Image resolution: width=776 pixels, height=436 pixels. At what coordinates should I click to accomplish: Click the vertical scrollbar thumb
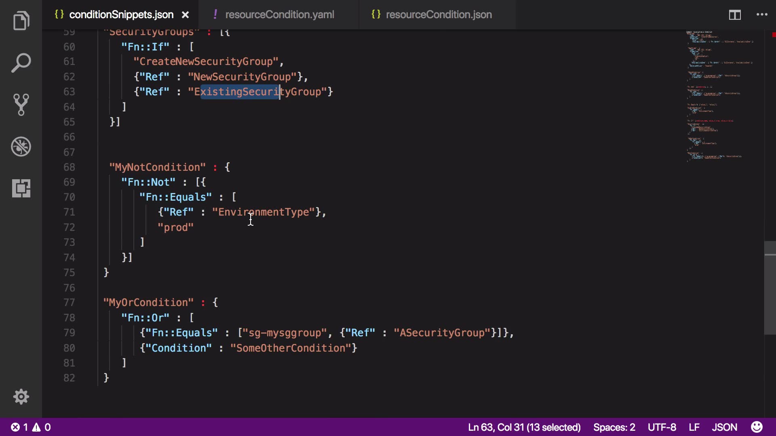tap(770, 288)
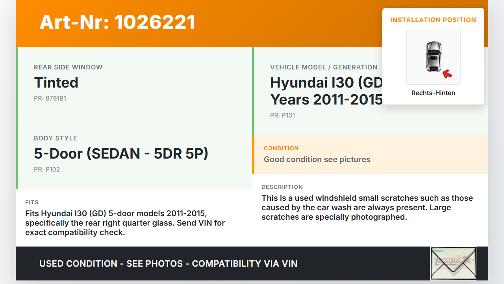Click the Body Style label
The height and width of the screenshot is (284, 504).
tap(56, 138)
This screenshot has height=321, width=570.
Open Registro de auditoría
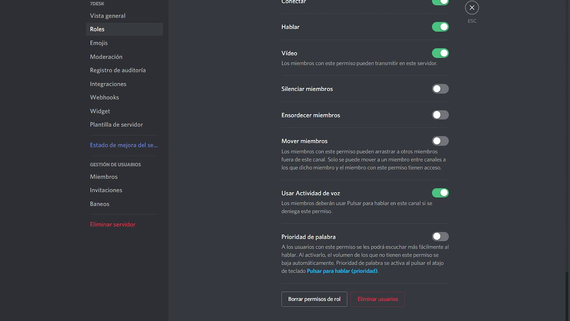pyautogui.click(x=118, y=70)
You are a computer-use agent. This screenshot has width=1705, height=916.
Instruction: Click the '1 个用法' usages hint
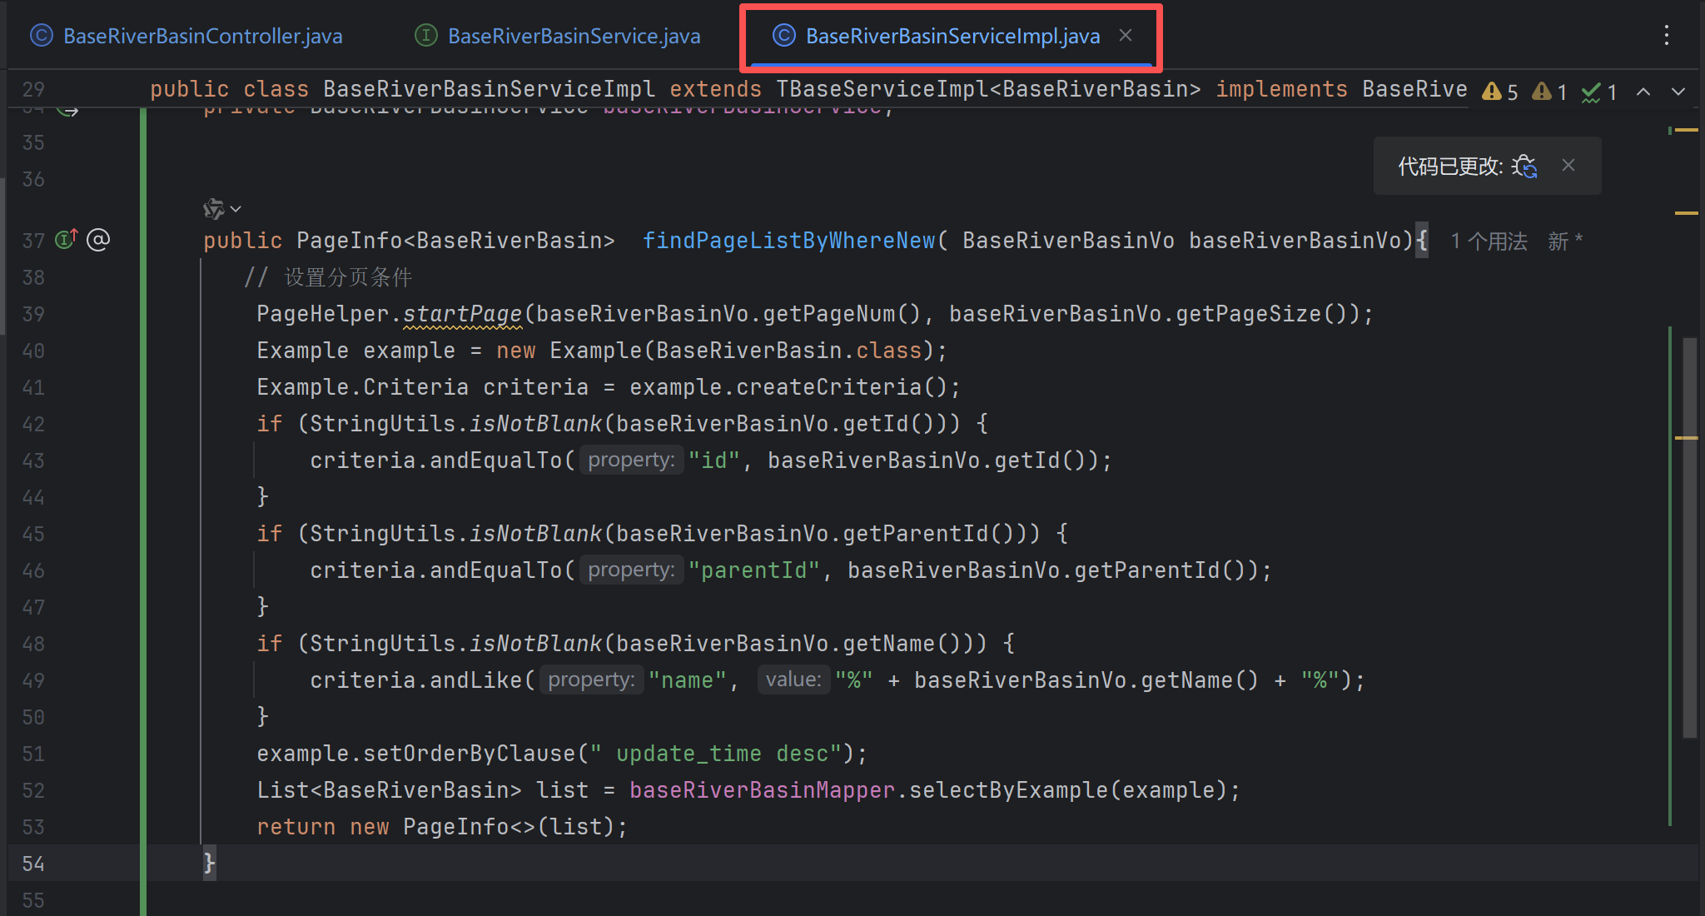click(1489, 241)
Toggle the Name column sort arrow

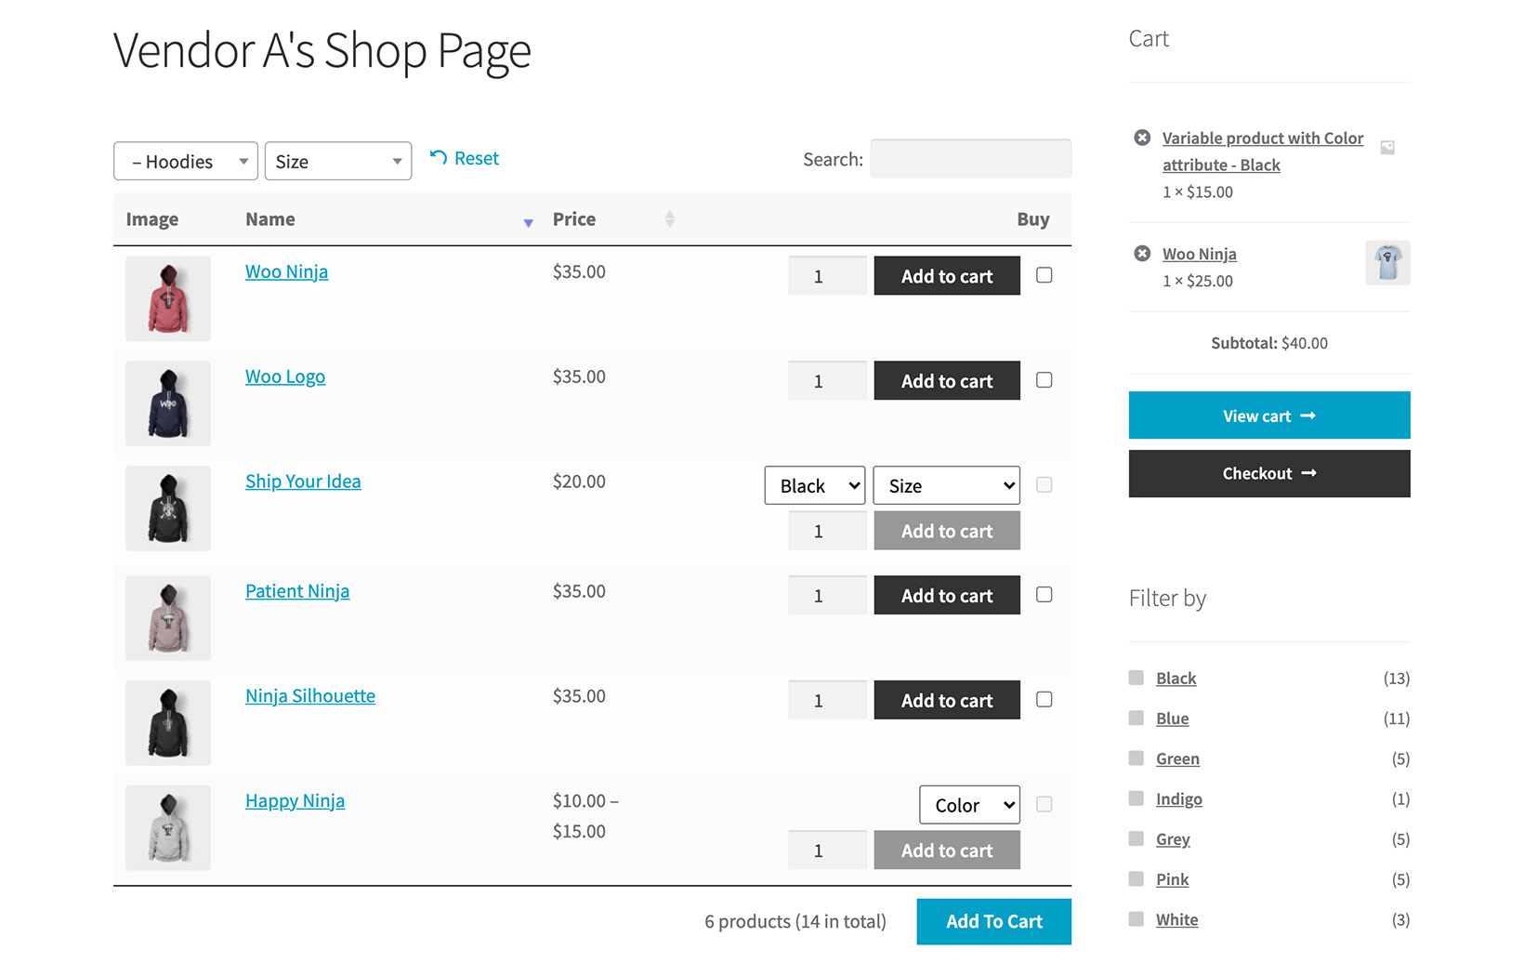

--

Return the data unchanged, starting with the line that contains "You are a computer-use" and going on through the end of the data. Leave the pictures out.

You are a computer-use agent. This screenshot has width=1705, height=916.
Instruction: Click the '1 个用法' usages hint
click(1489, 241)
Toggle the Name column sort arrow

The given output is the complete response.